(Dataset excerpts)
..........

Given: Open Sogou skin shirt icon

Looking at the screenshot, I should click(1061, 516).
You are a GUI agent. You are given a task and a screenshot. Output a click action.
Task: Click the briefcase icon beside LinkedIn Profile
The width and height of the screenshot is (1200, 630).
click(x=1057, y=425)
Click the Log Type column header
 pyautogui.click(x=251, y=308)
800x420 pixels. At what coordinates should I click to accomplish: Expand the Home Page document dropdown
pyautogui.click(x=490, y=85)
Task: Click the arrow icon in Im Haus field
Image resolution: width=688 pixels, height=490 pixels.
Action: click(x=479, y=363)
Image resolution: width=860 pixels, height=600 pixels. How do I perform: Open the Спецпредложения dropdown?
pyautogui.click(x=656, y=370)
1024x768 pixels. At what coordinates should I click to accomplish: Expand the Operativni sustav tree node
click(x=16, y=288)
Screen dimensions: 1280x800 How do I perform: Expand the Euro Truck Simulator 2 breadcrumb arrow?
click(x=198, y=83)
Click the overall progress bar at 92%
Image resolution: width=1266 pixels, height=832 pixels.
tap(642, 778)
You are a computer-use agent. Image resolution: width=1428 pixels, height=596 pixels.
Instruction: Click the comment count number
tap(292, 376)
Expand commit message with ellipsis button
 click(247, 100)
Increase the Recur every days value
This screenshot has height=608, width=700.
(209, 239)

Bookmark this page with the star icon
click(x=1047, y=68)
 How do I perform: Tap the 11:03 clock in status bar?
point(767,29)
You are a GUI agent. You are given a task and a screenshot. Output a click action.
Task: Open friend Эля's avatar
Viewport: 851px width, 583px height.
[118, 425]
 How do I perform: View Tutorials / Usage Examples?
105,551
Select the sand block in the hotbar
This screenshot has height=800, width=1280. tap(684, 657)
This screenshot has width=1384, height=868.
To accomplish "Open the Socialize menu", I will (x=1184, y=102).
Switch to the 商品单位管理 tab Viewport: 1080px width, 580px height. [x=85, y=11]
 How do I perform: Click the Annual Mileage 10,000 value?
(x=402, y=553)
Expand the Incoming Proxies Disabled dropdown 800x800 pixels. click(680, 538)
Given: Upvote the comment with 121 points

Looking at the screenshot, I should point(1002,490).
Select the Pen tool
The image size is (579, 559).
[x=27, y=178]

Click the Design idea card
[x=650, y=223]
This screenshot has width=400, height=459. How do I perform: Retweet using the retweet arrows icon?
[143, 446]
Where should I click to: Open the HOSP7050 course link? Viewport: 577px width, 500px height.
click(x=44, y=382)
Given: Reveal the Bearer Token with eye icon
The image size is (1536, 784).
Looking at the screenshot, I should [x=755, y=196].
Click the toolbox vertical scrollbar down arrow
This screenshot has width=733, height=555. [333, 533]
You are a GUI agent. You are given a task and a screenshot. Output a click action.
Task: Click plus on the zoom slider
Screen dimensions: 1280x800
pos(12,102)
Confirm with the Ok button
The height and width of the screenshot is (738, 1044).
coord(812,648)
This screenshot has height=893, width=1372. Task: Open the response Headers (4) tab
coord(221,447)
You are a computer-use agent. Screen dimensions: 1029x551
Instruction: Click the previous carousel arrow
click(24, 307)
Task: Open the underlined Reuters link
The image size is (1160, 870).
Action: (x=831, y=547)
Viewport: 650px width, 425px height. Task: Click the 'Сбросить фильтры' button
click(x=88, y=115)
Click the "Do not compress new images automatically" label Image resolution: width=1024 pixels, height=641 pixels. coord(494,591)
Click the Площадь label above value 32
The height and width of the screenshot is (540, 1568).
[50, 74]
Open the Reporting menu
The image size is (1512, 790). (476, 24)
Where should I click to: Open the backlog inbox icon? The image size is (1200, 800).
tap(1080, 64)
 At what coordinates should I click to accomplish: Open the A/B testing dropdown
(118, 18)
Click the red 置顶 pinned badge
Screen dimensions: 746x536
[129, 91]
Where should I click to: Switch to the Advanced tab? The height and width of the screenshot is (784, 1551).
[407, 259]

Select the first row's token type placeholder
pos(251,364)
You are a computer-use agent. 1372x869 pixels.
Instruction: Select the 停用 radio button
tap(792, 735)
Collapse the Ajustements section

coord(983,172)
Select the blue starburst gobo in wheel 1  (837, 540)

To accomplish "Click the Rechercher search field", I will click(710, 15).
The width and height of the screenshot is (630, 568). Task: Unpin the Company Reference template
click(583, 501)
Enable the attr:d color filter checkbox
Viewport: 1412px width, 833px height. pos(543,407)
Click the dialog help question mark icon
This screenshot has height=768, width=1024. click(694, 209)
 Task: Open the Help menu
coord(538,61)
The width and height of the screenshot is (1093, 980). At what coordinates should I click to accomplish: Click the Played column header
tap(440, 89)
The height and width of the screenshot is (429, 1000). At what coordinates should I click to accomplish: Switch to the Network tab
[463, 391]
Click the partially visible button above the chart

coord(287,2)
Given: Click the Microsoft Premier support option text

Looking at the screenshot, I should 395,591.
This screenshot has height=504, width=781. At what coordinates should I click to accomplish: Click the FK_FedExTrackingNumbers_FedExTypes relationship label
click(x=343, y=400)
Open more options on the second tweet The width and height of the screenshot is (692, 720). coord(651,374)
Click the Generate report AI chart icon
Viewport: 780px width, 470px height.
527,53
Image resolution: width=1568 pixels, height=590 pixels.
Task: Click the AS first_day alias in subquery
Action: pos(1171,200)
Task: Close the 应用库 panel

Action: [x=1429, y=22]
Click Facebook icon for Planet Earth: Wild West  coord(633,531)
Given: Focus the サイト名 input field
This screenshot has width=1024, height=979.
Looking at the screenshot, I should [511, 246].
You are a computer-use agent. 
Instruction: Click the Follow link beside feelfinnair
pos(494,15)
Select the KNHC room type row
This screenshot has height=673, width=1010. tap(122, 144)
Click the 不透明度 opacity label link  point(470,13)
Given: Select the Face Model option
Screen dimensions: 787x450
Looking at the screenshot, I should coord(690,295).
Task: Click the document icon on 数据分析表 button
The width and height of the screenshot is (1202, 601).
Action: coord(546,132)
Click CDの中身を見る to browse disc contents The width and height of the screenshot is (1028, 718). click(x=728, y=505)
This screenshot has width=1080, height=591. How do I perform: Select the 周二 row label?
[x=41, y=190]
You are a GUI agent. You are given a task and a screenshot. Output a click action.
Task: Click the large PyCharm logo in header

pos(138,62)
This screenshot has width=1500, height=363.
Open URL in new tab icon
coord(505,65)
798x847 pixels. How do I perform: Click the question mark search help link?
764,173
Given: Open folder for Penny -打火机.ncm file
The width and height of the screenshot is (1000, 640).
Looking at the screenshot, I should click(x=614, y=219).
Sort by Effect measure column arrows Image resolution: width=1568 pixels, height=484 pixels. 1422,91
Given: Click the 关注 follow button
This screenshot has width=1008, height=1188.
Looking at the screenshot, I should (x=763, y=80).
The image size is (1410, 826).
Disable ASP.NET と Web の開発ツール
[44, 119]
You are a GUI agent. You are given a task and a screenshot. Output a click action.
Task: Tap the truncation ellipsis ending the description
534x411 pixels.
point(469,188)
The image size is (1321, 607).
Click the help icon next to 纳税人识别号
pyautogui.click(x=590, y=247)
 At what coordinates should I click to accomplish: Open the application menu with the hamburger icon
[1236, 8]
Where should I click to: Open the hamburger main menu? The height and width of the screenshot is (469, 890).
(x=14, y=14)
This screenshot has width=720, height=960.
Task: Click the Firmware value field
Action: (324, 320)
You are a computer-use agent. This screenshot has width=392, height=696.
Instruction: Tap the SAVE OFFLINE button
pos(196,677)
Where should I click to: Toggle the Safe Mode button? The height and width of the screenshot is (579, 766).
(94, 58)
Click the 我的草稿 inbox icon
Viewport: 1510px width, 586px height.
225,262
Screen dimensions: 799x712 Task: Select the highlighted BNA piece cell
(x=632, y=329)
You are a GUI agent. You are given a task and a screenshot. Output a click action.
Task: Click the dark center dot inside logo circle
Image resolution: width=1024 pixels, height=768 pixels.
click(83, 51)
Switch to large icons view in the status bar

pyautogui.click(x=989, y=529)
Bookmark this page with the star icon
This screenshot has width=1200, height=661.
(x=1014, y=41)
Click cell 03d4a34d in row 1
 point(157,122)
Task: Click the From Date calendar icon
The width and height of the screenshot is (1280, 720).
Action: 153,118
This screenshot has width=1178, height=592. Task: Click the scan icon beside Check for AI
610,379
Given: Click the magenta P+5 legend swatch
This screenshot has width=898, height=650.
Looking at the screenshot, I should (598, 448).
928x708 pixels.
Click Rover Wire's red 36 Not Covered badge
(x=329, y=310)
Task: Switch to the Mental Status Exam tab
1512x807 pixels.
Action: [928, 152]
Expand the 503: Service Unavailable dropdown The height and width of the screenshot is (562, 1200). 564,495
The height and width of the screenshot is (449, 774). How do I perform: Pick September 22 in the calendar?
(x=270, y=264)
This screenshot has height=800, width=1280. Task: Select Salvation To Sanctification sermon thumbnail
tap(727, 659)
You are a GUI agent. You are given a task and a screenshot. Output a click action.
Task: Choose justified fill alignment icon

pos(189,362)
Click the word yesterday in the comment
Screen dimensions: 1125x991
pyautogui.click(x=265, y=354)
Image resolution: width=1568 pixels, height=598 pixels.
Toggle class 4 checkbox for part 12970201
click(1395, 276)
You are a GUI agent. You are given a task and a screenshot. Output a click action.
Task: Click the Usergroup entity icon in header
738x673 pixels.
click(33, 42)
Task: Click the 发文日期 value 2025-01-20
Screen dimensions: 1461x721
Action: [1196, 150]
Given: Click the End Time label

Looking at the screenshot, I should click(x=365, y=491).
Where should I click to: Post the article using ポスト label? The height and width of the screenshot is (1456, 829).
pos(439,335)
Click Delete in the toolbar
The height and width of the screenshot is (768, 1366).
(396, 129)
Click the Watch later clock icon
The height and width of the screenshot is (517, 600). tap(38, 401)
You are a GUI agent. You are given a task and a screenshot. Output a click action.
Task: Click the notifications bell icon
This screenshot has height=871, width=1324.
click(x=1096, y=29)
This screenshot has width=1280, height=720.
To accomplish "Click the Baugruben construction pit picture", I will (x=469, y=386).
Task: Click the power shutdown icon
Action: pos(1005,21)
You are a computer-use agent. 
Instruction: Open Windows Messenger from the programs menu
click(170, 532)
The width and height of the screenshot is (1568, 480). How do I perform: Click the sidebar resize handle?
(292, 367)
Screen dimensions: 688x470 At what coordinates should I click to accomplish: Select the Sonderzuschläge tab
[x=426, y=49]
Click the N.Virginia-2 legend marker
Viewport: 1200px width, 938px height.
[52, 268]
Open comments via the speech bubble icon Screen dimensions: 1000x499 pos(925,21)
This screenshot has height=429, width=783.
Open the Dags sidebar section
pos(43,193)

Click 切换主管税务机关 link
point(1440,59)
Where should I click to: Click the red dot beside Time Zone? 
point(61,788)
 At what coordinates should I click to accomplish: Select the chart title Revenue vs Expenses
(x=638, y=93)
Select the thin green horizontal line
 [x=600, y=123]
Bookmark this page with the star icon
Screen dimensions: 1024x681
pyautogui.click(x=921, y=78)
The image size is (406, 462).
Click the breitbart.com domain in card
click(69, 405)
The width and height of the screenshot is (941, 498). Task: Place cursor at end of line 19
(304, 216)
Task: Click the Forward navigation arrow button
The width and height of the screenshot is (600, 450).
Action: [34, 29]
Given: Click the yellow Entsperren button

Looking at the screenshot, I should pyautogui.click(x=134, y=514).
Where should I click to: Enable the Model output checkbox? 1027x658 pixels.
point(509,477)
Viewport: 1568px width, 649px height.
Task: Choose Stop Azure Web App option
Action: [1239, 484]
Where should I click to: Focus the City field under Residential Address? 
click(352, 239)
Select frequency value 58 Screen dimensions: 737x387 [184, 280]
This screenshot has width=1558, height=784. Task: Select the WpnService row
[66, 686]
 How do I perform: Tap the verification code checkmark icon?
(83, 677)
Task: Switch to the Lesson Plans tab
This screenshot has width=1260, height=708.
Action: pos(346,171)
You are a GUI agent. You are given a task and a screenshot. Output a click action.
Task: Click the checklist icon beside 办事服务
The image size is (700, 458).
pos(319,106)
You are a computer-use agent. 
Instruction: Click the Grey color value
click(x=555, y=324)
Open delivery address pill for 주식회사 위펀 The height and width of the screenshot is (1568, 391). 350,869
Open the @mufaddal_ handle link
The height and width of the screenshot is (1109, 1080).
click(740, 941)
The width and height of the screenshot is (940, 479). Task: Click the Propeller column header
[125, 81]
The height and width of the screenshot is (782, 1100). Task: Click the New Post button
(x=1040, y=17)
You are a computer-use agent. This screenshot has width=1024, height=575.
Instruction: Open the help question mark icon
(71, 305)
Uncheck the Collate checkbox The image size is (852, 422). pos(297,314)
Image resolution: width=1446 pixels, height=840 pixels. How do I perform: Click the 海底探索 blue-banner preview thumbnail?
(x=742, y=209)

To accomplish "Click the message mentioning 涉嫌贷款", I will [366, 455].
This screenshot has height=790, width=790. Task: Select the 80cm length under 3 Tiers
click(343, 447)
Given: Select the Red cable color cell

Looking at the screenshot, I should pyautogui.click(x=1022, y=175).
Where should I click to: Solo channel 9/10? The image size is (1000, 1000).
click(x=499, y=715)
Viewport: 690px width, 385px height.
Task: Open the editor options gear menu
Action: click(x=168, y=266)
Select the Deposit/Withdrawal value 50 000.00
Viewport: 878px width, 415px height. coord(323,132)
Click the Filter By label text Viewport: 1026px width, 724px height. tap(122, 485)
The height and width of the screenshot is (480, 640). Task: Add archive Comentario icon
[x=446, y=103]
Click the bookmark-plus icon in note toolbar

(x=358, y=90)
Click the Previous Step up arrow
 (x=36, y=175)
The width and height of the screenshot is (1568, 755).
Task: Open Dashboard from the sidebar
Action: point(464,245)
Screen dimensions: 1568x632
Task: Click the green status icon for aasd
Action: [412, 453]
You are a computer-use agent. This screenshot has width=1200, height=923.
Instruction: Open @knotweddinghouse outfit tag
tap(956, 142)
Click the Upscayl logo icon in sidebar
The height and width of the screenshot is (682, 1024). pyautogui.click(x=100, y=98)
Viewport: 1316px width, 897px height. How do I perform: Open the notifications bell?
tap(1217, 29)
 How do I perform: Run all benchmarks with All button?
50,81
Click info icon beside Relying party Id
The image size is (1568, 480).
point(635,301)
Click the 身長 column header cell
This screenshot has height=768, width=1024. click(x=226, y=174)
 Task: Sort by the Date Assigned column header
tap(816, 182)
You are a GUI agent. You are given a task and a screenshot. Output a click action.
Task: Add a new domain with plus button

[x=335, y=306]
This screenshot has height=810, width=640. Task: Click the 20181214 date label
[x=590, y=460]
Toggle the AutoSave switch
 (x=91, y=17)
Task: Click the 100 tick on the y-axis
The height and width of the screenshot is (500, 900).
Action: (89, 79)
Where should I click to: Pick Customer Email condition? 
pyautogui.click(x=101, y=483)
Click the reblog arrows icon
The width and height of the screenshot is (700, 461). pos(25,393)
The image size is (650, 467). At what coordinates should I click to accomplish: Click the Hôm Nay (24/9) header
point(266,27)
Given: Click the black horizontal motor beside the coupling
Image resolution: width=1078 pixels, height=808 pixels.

..........

EXERCISE PROMPT: In the records above, how many lines contain the string "computer"? Only that number should be written.

ANSWER TO THE PROBLEM: 9